Asus pairs 12 and 8 MP cameras in back of the ROG Phone – one with a regular lens and the other wide-angle – while including an 8 MP front-facer. As we anticipated, nothing too out of the ordinary is introduced feature-wise, but you’ll find tricks like portrait mode with adjustable blur, a manual camera mode, and Google Lens integration.
We’ve been pretty impressed with the photography on recent Asus phones, and thankfully the ROG keeps up that trend. Images captured in well-lit scenes display great detail, accurate colors, and commendable exposure, holding its own quite well against the top shooters in the market.
The same is true for dynamic and low-light scenarios – exposure is impressive, while details and colors are captured well. The only area that can sometimes trail the highest-end camera phones is noise reduction on very low light scenes.

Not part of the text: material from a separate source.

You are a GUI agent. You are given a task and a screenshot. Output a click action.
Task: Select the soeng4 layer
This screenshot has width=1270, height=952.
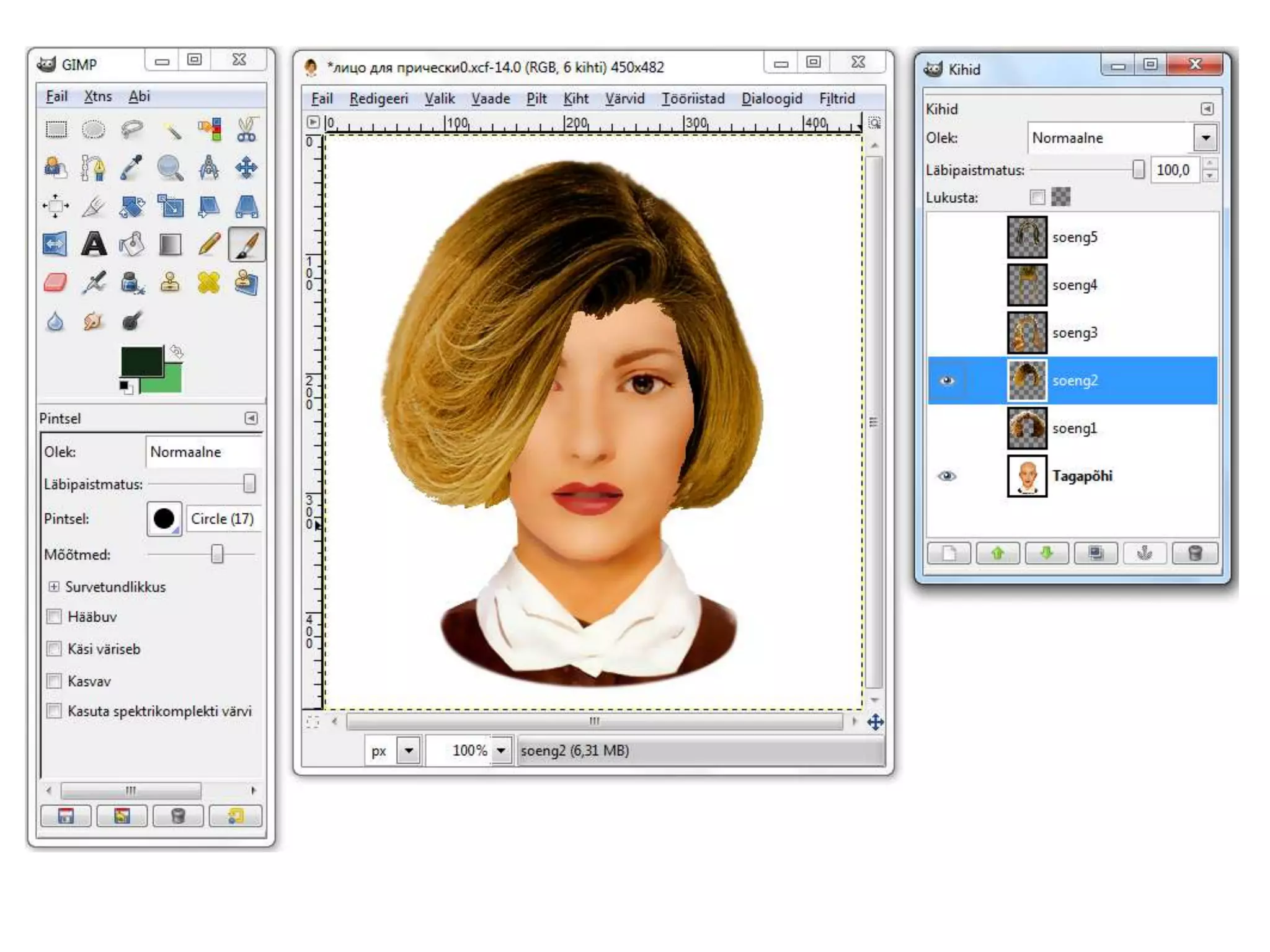point(1074,285)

Selfies and portrait shots showed more of the same, exposing well and applying blur adeptly. We’re very pleased to see that having a phone centered around gaming doesn’t mean forfeiting an excellent camera.
Video can be captured in up to 4K resolution at either 30 or 60 fps, and results, much like those in photography, are very solid. Audio is clear and so is the picture – details are sharp, and colors remain quite accurate, exposing and stabilizing the video well, even though the ROG Phone only offers digital image stabilization.
Calls are a pleasure on the ROG Phone, too. Neither the callers nor recipients had any trouble with receiving calls or hearing them when they came in. The dual-speaker setup also bolsters this phones speakerphone experience.
While we’re on the topic, the ROG Phone features two dedicated amplifiers – one for each speaker – and support for 7.1 surround sound. These create a particularly loud, full, and immersive sound experience for video or gaming, but Asus’ Audio Wizard is still on board if you desire further EQ tweaking.